Flow Matching Mixture of Experts (FM-MoE)

These details have not been verified by PyPI

Project links

Project description

Flow Matching Mixture of Experts (FM-MoE)

A PyTorch implementation of Flow Matching Mixture of Experts, a novel neural network architecture that integrates continuous normalizing flows with sparse mixture of experts routing for enhanced representational capacity in deep learning models.

Abstract

Mixture of Experts (MoE) architectures have demonstrated remarkable success in scaling neural networks by activating only a subset of parameters per input. However, traditional MoE implementations rely on standard multi-layer perceptrons (MLPs) as expert networks, which may limit the expressiveness of learned transformations. This work introduces Flow Matching Mixture of Experts (FM-MoE), a framework that replaces conventional MLP experts with flow matching networks.
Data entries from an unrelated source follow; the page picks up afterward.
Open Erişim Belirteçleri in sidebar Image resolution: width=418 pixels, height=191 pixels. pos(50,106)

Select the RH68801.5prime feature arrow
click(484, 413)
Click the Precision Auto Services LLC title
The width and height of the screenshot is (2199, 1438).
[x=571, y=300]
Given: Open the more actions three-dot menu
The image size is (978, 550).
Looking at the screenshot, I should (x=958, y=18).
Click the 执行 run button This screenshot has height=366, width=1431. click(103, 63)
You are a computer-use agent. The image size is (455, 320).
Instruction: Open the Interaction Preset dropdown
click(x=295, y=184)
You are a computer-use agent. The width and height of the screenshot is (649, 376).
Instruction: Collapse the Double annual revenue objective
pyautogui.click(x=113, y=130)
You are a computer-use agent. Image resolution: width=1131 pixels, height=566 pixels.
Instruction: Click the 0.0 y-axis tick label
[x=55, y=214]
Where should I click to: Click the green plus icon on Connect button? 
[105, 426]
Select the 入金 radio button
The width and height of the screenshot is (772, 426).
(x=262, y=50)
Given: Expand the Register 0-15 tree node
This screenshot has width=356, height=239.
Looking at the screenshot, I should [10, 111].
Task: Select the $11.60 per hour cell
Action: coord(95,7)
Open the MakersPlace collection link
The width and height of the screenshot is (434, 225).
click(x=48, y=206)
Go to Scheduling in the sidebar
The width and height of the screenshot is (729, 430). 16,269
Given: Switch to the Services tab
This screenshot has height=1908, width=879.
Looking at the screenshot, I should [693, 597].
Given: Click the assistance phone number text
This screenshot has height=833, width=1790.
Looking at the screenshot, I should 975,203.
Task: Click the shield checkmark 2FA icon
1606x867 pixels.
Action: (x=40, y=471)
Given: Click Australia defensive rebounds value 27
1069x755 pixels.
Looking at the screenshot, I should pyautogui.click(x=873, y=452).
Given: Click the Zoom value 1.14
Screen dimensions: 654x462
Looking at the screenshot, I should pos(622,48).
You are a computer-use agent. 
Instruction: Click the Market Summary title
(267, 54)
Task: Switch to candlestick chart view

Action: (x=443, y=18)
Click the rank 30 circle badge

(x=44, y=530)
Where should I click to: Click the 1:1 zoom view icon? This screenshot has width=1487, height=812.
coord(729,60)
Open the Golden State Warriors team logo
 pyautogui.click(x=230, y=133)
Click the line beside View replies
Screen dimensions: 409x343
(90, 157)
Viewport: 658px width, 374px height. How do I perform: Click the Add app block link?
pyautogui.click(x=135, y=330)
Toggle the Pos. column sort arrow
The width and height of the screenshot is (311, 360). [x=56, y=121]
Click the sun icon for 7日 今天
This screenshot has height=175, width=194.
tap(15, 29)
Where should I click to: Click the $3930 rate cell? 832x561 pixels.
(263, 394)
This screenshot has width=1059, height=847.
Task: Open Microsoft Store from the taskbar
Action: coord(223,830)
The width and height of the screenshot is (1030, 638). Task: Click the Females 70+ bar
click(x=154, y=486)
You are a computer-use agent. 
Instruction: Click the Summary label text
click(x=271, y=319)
Each expert learns a continuous transformation through an ordinary differential equation (ODE), enabling more expressive feature mappings while maintaining the computational efficiency of sparse expert selection.

Installation

pip install mixture-of-flows

Usage

import torch
from mixture_of_flows import FlowMatchingMoE, FlowMatchingMoEConfig

# Define configuration
config = FlowMatchingMoEConfig(
    input_dim=512,
    hidden_dim=2048,
    num_experts=8,
    num_selected=2,
    flow_steps=10,
)

# Create model
model = FlowMatchingMoE(config)

# Forward pass
x = torch.randn(4, 128, 512)  # (batch_size, seq_len, input_dim)
output, aux_loss = model(x)

print(f"Output shape: {output.shape}")  # (4, 128, 512)
print(f"Auxiliary loss: {aux_loss.item():.6f}")

Introduction

Mixture of Experts (MoE) models partition the input space among specialized sub-networks (experts), with a gating mechanism that routes each input to a subset of experts. This approach enables conditional computation, where only a fraction of model parameters are activated for any given input, allowing for significant scaling of model capacity without proportional increases in computational cost (Shazeer et al., 2017; Fedus et al., 2022).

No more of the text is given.